The National Motor Museum’s workshop has been busy. The blower Bentley has been given a reconditioned radiator and its two magnetos have been overhauled, while even more work was required on the 1922 14-seater Maxwell charabanc before it went on last year’s HCVC Brighton Run. It needed new master front spring leaves and shackle pins, and attention to clutch and starter, after which it had a trouble-free run.
I recall going on the 1964 Brighton Run in this Maxwell (above), driven by Lord Montagu. It took 3hr 10min. We were accompanied by scantily clad showgirls from the Black & White Minstrels troupe. They had assumed that all motor coaches had heaters. They were thus terribly cold, and more so when ushered out at the halfway stop for a photocall. But as a 1931 Gilford coach, which had been provided to convey wives and friends of the party back to London after the run, slowly overtook the Maxwell up a gradient on the road to the seaside, it was difficult to warm up the dancers with our wives waving to us as the Iwo coaches passed!

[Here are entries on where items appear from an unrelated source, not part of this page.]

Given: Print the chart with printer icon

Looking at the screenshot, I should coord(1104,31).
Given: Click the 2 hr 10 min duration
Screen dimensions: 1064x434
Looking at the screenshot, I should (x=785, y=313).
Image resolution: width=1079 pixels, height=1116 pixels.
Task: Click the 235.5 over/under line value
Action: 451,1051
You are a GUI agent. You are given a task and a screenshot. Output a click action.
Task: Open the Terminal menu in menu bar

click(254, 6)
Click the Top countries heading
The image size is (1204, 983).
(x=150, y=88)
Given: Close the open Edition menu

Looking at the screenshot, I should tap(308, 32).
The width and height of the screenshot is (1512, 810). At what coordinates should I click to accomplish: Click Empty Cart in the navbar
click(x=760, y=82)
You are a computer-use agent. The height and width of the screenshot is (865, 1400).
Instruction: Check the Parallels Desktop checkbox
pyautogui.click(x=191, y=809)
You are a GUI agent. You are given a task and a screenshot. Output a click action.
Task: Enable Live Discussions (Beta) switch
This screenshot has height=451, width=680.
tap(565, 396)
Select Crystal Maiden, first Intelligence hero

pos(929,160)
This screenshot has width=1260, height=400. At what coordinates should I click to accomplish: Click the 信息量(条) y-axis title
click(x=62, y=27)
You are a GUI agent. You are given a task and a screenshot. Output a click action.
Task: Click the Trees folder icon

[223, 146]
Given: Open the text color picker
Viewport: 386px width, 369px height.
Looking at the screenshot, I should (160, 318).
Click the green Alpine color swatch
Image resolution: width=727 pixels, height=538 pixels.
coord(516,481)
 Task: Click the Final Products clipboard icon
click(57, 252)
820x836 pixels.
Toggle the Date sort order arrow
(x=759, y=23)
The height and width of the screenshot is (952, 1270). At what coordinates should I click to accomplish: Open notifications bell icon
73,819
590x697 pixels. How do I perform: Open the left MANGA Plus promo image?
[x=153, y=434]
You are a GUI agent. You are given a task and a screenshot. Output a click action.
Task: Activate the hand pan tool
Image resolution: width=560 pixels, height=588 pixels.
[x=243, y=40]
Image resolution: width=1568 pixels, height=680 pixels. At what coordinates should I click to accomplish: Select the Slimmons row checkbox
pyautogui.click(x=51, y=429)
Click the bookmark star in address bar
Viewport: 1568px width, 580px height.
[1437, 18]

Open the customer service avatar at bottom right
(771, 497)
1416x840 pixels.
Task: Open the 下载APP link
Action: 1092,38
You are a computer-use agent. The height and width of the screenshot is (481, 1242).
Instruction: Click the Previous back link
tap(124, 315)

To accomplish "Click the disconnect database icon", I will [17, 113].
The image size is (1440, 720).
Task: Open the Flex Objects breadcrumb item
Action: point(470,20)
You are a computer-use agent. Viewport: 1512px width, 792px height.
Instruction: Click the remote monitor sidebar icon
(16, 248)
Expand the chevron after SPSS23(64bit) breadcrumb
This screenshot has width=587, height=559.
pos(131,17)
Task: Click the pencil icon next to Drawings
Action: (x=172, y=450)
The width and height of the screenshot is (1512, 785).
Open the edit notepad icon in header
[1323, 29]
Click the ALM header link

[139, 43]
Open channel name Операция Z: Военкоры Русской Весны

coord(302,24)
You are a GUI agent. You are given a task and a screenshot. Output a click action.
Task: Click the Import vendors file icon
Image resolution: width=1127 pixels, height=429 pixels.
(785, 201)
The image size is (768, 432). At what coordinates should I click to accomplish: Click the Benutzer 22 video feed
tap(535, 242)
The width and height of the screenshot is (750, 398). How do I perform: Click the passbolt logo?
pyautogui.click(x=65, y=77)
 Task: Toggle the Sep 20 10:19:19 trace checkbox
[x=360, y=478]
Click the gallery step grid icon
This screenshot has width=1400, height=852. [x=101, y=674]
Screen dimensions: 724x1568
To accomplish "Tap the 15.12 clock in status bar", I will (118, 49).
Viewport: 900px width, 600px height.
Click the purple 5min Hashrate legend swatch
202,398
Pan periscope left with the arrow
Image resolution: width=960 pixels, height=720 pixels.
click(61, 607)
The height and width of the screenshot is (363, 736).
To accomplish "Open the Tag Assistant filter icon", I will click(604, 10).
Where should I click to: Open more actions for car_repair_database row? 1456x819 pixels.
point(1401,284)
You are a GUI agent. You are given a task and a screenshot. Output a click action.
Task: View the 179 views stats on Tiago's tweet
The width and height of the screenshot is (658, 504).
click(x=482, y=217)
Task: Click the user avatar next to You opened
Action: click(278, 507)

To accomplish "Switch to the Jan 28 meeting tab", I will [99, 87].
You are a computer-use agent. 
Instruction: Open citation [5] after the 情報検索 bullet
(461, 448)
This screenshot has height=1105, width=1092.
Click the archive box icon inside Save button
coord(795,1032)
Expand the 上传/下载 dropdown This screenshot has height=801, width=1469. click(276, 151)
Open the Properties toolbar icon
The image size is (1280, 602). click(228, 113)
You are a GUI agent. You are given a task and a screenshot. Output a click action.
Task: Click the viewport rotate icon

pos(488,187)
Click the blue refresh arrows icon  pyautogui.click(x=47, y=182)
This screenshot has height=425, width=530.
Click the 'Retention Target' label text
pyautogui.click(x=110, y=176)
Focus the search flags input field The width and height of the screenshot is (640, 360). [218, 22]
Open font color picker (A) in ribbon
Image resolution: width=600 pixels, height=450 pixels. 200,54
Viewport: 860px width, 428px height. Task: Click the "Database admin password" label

I’d had a comfortably warm Brighton ride a year earlier when I was invited to go in the cab of T T Brighton & Sons’ 1928 Foden steam-waggon, with its driver W Hearn, but a much colder one in 1970 when I was allowed to ride on a pile of coal in the back of a 1916 Foden five-tonner named ‘The Dorset Rambler’, driven by Mr. Hardwicke, his son stoking. That trip took just over six hours.